• READING PASSAGE:
++++++++

Suzu and Shusaku's family house is located on a hillside overlooking the town and with a view of the Combined Fleet in the harbor. Suzu's sister-in-law Keiko and niece Harumi occasionally stay at the house. As food shortages become commonplace, the government implements food rationing. Warning and evacuation preparations against United States air raids begin. Suzu, as a housewife in a Tonarigumi, (Note: Tonarigumi was a neighborhood association offering mutual assistance that was voluntarily organized in Japanese history. This system was mandated all over Japan by the Japanese government in 1940 in order to control society more under the war regime.) takes turns overseeing food distribution, attends training against air raids, and other wartime preparations.

In December 1944, Tetsu, now a sailor in the Imperial Navy, visits Suzu. Understanding that it might be Suzu's last chance to see Tetsu alive, Shusaku leaves them alone to talk. Though he confessed his love for her, Suzu told him she loved her husband more than anything. The next spring, Shusaku is drafted by the Navy and quartered with troops in Otake City, 40 miles away.

In 1945, the Americans begin air raids on the Japanese mainland; in Kure, US Navy aircraft bomb the port. In addition to the death of her brother Yōichi, Suzu loses her right hand and Harumi is killed when a time-delayed bomb detonates close to them. After becoming depressed, Suzu decides to return to the safety of her hometown but her departure is delayed due to a doctor's appointment. That morning, Suzu and Keiko notice a bizarre light, followed by a sudden quake. The radio doesn't work and then the family sees a towering cloud in the direction of Hiroshima City. They soon learn that a new, devastating bomb has fallen on Hiroshima, killing countless citizens. For a while, Suzu is unable to get information about her hometown.

++++++++

• INFORMATION PROVIDED:
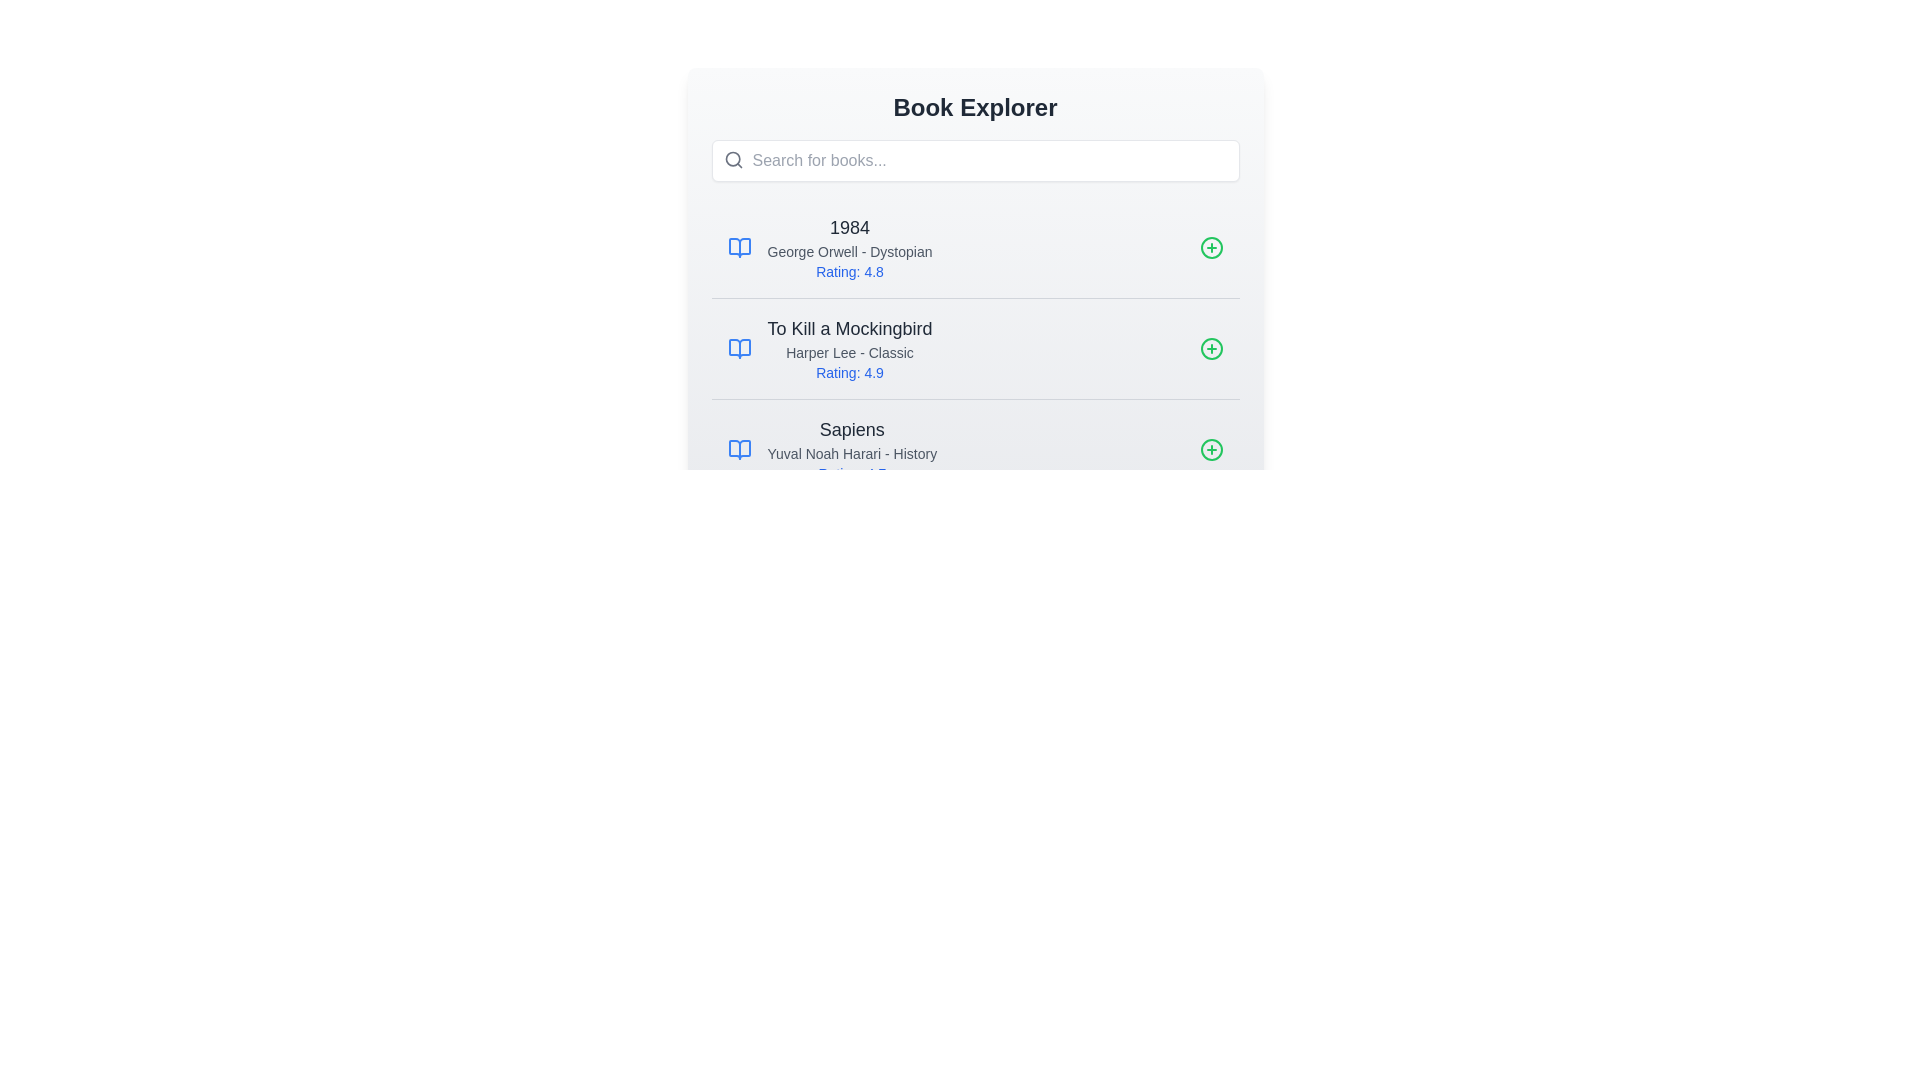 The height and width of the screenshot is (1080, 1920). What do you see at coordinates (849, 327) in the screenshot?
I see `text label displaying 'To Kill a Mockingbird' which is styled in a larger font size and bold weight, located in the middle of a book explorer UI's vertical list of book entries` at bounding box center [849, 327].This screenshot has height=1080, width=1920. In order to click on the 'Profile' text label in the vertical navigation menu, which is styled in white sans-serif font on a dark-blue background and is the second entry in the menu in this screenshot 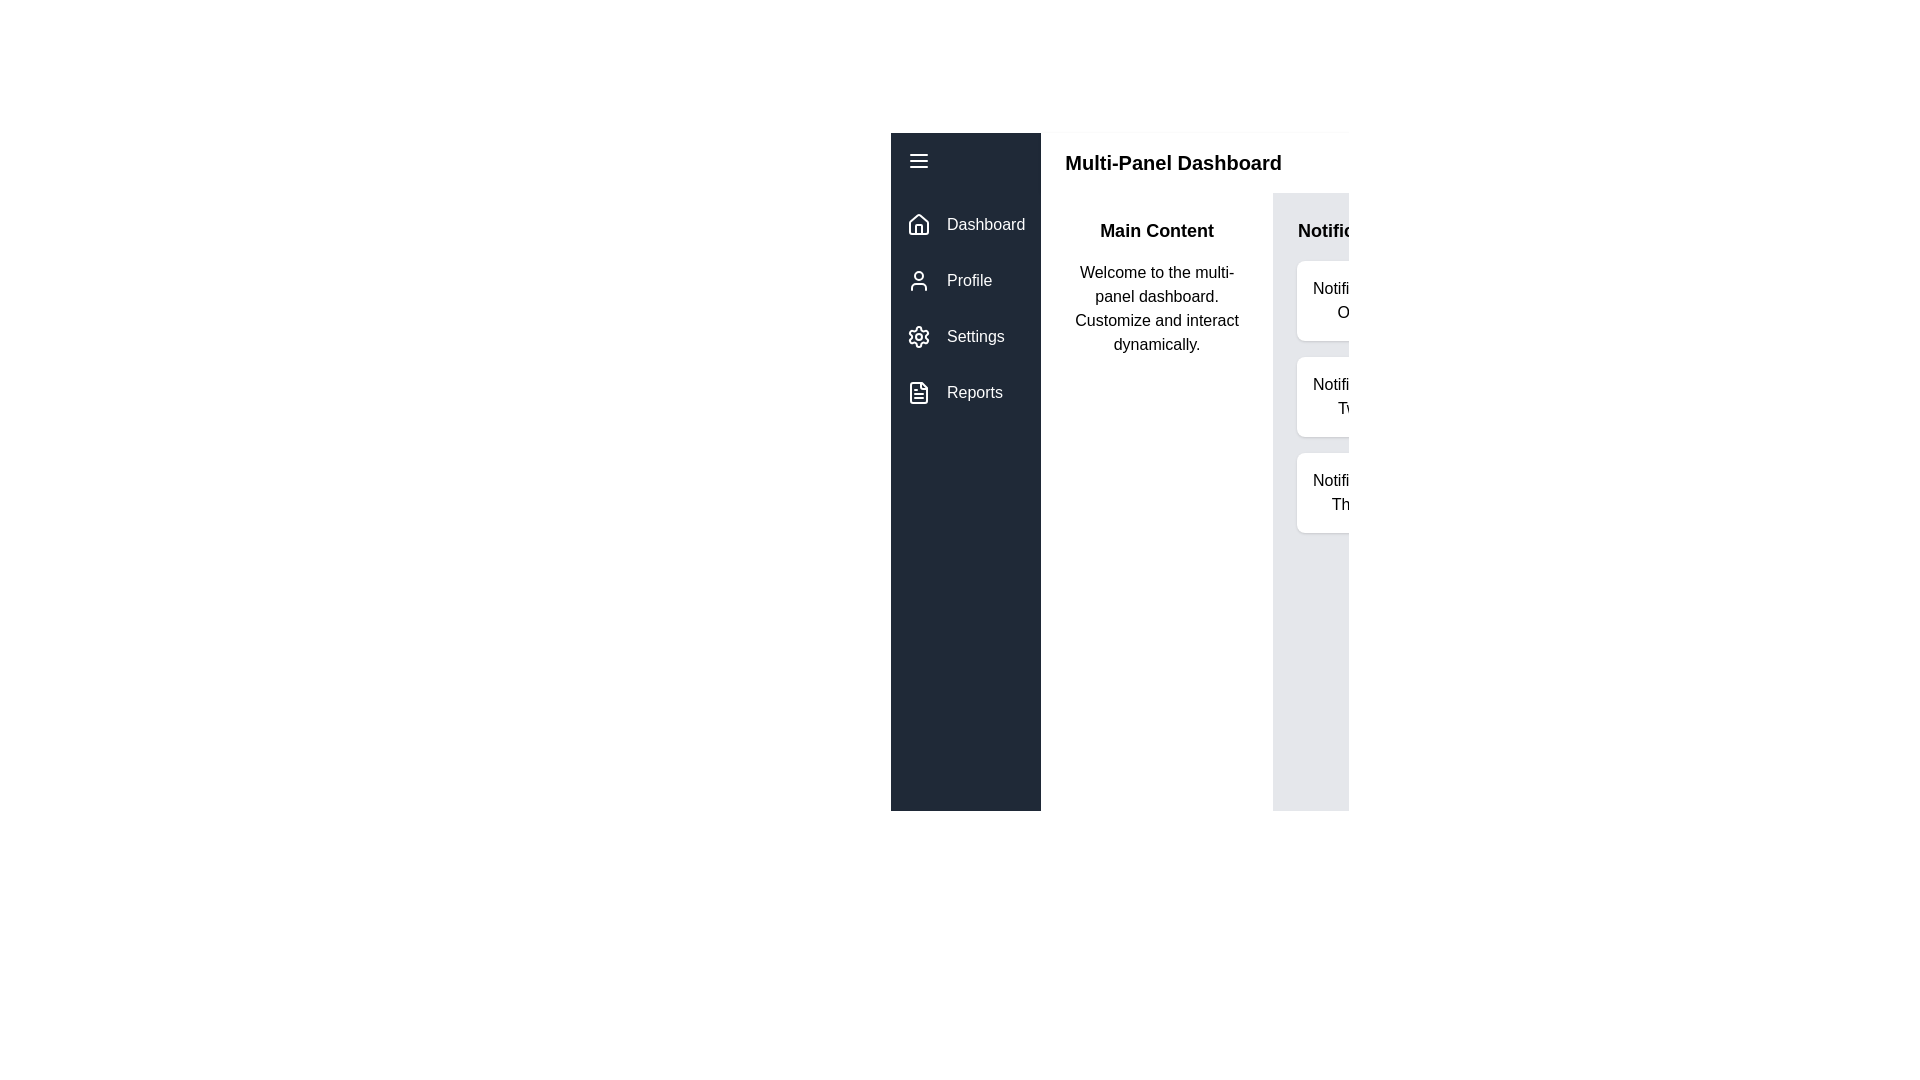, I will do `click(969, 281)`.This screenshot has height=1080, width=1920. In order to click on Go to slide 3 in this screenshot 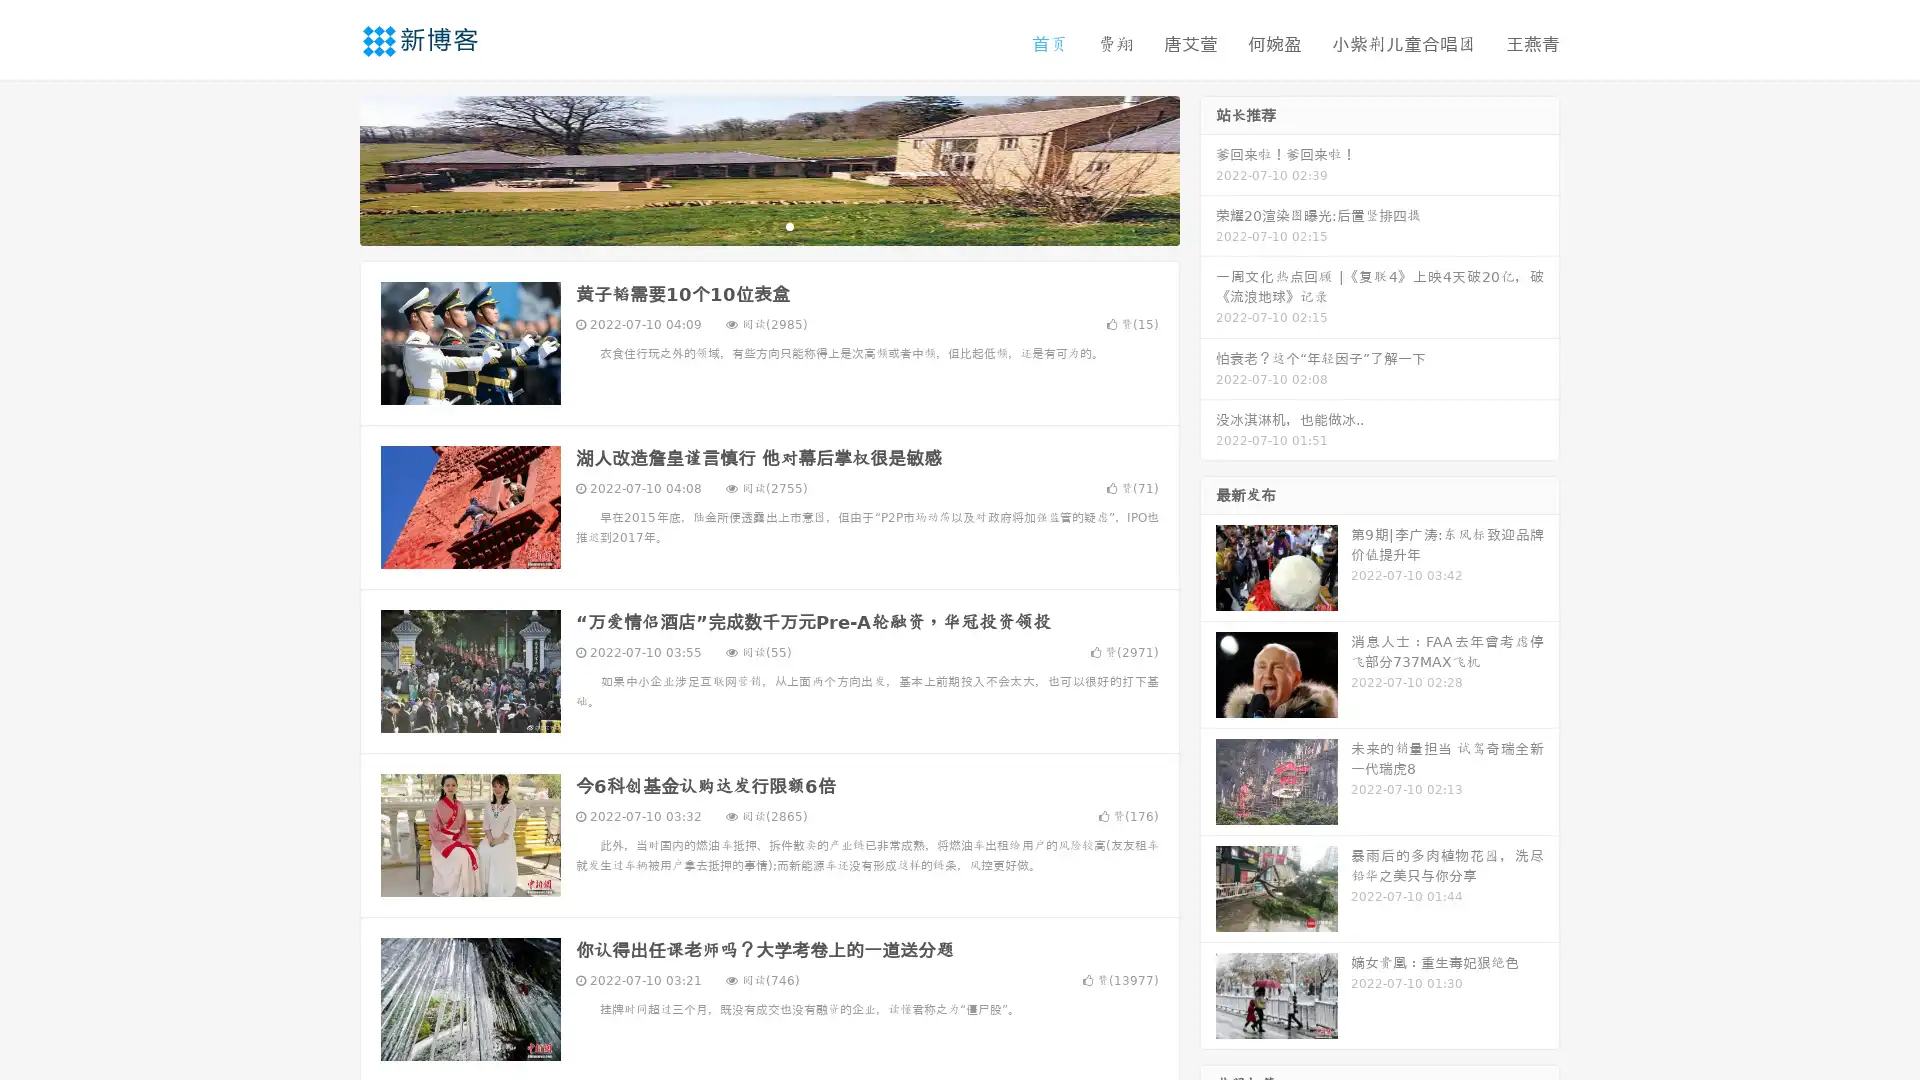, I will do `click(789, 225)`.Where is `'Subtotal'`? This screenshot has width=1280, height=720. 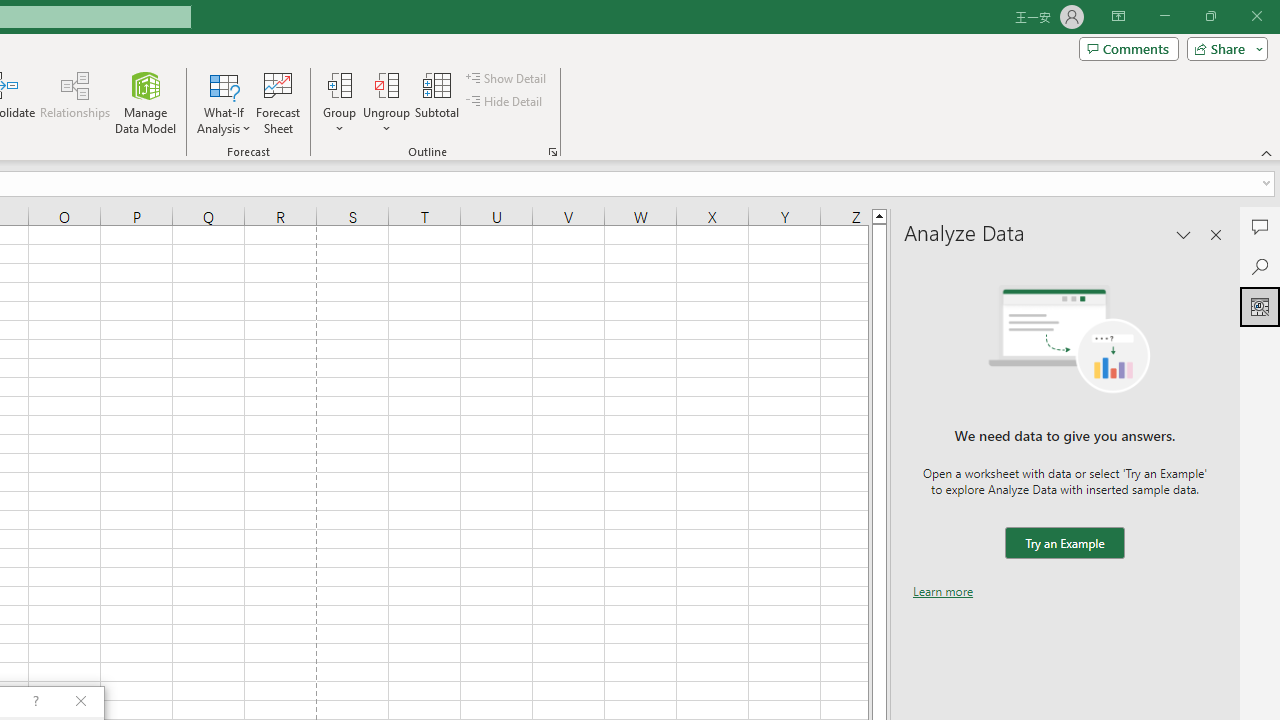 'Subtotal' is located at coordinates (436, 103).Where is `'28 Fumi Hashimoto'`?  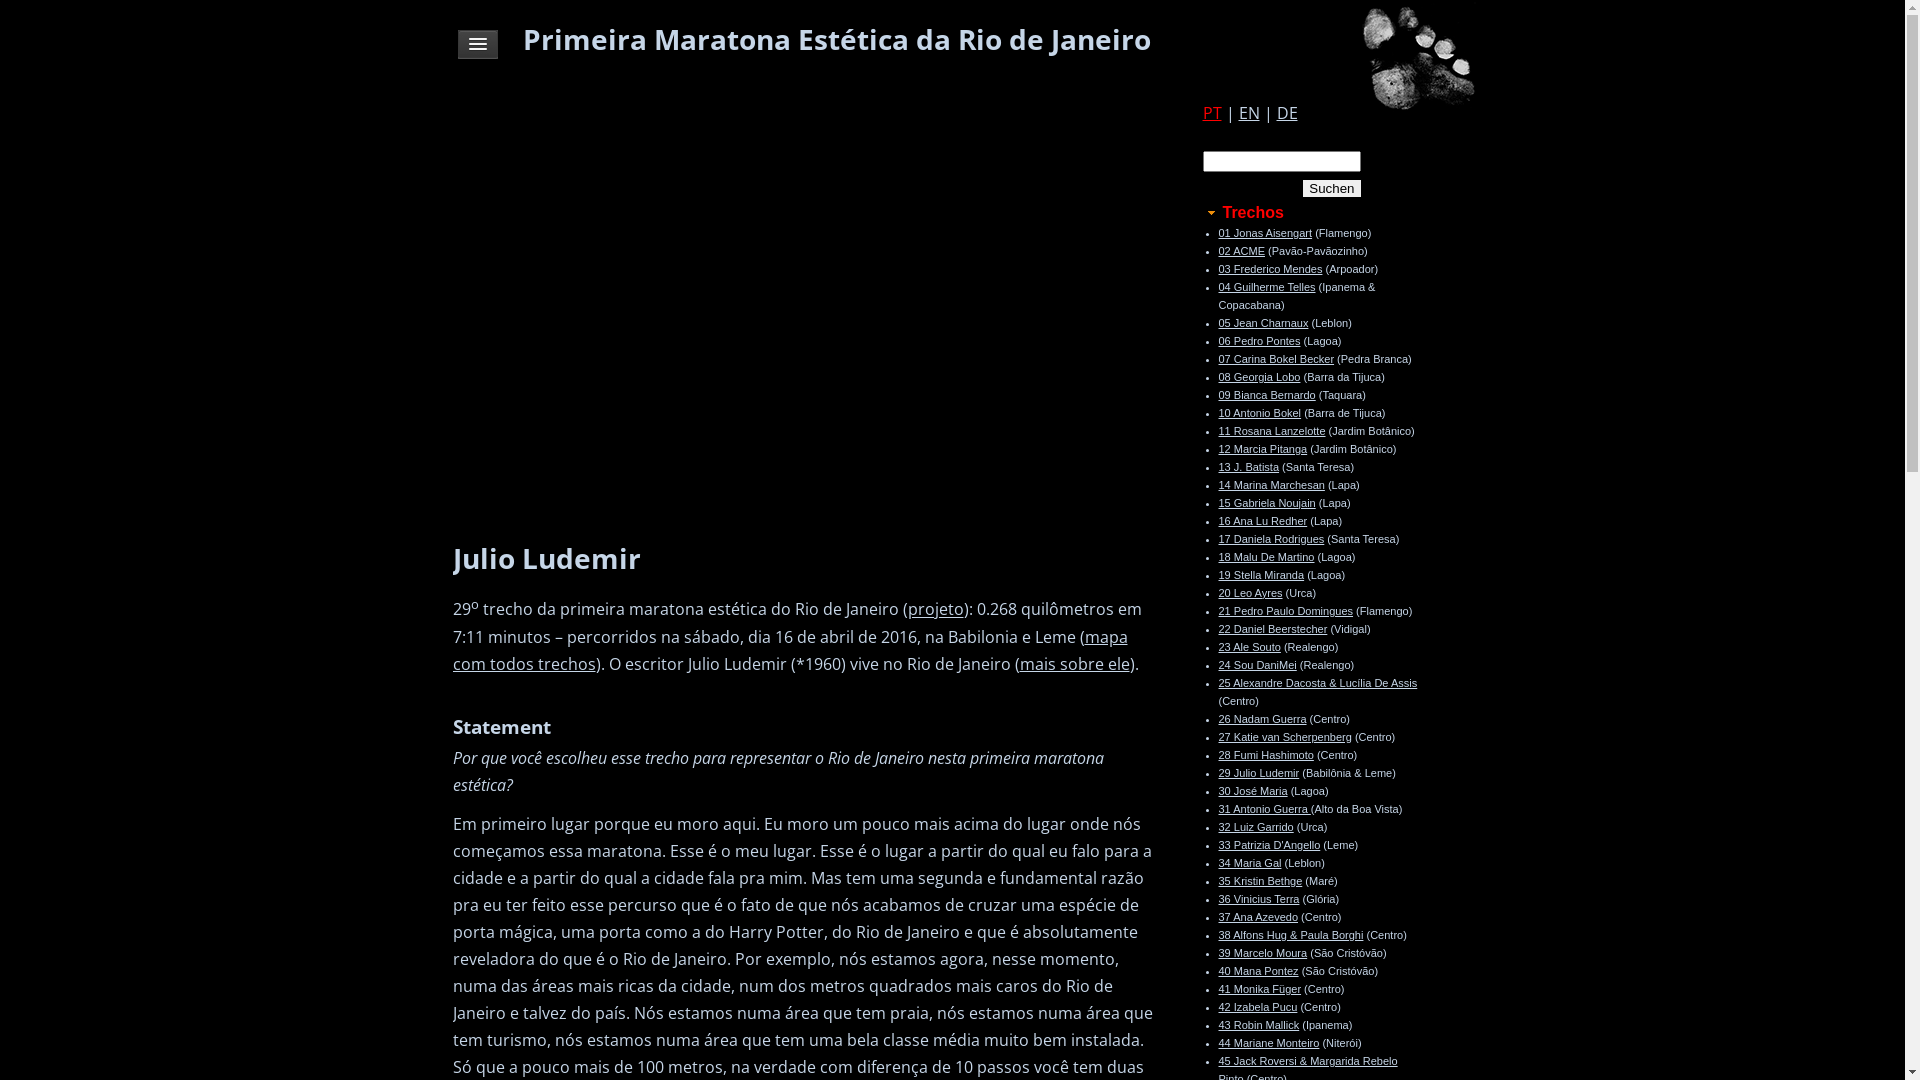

++++++++

• WHAT THE TASK ASKS: From the plot summary above, copy verbatim the passage starting at "Suzu and Shusaku's" and ending at "other wartime preparations.".

• RESULT BELOW:
Suzu and Shusaku's family house is located on a hillside overlooking the town and with a view of the Combined Fleet in the harbor. Suzu's sister-in-law Keiko and niece Harumi occasionally stay at the house. As food shortages become commonplace, the government implements food rationing. Warning and evacuation preparations against United States air raids begin. Suzu, as a housewife in a Tonarigumi, (Note: Tonarigumi was a neighborhood association offering mutual assistance that was voluntarily organized in Japanese history. This system was mandated all over Japan by the Japanese government in 1940 in order to control society more under the war regime.) takes turns overseeing food distribution, attends training against air raids, and other wartime preparations.